The average federal indebtedness of UConn graduates dropped by more than $2,000 between fall 2019 and fall 2022, and the percentage of alumni with loans to repay fell during that same period from 55% to 51%.
The U.S. News ranking and other external assessments are among many tools that UConn considers as it engages in new strategic planning to bring the University to the next level.
According to the rankings, UConn continues to show consistently strong performance in several areas:
• The four-year average for retention of first-year students is 93%, remaining among the highest in the nation and far above the national average of 80% at four-year public universities.
• A consistent rate of 84% of UConn students earn their undergraduate degrees in six years or less, markedly higher than the national average of 63% among public institutions.

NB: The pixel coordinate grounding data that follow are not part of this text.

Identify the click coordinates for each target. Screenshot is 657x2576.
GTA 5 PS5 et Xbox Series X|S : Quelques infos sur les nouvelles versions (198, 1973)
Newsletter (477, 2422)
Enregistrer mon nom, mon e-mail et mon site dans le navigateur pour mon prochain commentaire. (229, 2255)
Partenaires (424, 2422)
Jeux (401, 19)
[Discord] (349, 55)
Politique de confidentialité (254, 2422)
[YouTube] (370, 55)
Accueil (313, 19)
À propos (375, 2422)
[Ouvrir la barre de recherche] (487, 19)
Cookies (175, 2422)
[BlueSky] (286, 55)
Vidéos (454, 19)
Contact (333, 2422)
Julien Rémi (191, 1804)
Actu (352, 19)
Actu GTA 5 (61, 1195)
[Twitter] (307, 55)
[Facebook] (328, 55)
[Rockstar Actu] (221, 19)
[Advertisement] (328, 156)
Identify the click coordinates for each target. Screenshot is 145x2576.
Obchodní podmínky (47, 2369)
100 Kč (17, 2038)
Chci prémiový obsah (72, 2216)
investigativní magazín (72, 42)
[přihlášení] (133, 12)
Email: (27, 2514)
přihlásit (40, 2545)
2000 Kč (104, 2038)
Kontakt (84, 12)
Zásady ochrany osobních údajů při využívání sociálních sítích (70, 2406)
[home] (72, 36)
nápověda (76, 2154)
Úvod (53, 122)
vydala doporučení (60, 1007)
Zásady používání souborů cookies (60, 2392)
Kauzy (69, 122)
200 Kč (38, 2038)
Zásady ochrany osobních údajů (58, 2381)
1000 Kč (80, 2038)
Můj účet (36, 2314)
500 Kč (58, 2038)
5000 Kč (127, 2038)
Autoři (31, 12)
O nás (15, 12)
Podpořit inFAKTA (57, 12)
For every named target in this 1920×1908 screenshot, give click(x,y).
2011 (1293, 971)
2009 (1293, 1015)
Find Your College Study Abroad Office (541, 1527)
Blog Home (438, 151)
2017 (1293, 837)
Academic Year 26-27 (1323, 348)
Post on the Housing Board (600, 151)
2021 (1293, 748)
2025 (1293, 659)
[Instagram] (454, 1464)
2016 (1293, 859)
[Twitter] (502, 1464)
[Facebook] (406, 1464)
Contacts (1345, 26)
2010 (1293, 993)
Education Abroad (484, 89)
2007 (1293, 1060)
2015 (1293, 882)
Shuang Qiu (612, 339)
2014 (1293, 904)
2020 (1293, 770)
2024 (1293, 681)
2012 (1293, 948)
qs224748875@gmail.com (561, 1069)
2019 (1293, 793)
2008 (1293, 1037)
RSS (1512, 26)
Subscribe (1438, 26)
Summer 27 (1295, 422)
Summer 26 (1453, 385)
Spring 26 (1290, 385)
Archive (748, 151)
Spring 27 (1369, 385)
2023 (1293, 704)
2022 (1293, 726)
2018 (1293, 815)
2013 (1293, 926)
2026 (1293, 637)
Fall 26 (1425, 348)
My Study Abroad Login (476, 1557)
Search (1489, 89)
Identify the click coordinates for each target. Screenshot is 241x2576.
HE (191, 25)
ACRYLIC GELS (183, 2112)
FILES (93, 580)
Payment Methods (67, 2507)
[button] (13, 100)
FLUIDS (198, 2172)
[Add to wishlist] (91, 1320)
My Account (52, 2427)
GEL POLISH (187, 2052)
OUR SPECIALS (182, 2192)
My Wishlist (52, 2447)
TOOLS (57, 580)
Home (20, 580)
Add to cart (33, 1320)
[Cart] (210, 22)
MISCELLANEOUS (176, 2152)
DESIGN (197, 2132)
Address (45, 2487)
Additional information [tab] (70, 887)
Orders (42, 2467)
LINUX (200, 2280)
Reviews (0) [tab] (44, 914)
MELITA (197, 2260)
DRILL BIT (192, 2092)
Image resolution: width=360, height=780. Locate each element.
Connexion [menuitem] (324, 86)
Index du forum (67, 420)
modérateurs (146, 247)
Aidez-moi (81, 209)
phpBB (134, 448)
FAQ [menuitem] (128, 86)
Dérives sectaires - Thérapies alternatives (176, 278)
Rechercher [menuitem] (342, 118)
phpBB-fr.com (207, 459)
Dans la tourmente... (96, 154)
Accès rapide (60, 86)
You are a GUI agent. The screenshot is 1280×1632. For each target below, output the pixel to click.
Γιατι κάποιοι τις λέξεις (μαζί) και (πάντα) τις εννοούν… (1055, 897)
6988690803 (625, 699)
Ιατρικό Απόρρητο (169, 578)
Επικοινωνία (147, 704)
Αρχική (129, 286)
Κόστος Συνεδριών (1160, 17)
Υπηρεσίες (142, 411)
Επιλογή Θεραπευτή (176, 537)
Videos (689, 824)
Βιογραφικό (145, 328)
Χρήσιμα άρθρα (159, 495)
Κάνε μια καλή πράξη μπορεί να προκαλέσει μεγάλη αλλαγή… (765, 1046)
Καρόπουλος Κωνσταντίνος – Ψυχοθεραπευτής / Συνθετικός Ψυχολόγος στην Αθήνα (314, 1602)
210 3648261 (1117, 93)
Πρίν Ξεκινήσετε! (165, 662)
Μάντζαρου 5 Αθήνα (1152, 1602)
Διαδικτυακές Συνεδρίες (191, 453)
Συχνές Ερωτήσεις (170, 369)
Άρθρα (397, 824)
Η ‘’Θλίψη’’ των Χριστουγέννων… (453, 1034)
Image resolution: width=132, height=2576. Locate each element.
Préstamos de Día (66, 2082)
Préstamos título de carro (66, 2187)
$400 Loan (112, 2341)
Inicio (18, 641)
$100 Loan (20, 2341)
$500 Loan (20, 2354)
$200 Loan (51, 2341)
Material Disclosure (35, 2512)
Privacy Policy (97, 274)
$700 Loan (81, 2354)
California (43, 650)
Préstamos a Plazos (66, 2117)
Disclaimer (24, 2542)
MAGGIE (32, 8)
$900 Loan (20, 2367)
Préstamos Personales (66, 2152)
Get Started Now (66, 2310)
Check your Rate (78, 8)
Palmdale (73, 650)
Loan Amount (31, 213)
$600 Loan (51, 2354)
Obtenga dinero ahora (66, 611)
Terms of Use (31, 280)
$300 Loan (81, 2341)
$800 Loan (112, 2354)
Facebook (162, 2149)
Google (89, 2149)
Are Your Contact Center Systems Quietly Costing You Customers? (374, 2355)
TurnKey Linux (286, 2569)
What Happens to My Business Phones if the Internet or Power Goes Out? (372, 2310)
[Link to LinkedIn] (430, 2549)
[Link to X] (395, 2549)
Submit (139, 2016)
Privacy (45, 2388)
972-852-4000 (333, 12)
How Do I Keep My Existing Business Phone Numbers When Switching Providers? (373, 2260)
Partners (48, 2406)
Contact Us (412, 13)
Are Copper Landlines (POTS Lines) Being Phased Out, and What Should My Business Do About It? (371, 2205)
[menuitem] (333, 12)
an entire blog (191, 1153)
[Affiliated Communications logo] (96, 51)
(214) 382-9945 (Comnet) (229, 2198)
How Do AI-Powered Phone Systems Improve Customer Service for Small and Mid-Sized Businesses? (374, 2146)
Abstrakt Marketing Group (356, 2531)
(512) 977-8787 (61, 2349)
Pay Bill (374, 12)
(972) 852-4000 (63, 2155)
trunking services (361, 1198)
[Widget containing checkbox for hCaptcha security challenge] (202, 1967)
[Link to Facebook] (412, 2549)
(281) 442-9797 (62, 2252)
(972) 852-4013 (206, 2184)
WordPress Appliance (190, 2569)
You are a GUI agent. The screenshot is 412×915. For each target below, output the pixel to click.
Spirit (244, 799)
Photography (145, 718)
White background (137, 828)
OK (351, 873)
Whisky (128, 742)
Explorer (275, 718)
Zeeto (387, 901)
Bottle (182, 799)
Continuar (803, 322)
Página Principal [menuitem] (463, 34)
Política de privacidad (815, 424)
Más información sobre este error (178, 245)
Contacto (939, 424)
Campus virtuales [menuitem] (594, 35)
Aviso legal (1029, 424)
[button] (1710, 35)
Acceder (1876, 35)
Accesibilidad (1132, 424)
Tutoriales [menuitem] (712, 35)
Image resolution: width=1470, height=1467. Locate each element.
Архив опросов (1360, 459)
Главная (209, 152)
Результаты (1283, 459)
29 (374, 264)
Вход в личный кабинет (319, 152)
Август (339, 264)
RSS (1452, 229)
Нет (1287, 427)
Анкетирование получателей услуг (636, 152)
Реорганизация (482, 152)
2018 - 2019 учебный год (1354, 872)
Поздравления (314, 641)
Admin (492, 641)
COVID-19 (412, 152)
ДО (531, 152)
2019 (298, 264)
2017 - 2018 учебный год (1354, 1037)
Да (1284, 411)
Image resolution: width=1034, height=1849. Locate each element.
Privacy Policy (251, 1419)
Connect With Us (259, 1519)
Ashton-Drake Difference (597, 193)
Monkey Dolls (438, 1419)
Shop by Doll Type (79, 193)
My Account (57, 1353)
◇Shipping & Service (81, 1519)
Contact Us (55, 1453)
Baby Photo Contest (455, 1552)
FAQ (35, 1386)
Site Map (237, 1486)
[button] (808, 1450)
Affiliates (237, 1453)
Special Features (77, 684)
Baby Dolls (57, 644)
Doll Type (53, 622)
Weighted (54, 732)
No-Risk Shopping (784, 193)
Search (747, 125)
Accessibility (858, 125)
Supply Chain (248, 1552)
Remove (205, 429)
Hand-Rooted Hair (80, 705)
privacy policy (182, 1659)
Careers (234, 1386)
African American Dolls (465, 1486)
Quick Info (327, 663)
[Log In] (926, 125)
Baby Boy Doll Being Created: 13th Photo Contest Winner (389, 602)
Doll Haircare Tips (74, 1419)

• UConn’s peer institutions continue to hold a consistently positive opinion of its academic reputation as reported in survey responses from presidents, provosts, and admissions leaders. U.S. News officials say that measuring reputation is important to help capture advances that aren’t otherwise easy to quantify, such as institutional innovation and a range of other areas.
UConn was one of 227 national public institutions that were part of this year’s U.S. News & World Report survey. Overall, the rankings included 439 public and private institutions.
In addition to its positions as the No. 26 public university and No. 58 overall, UConn was recognized for several academic and student services programs that ranked among the top 50 in their realms:
• Institutions with best learning communities (No. 25)
• Best undergraduate nursing programs (No. 31)
• Best colleges for veterans among national public institutions (No. 33)
• Best undergraduate psychology programs (No. 39)
• Best undergraduate business programs (No. 47).
U.S. News has changed its methodology and no longer factors in the percentage of living alumni who donate to their institutions. However, the UConn Foundation recently reported its fourth straight record-setting year; more than 22,500 donors gave $157.9 million in new gifts and commitments in FY22, up from the previous record of $115 million the year before.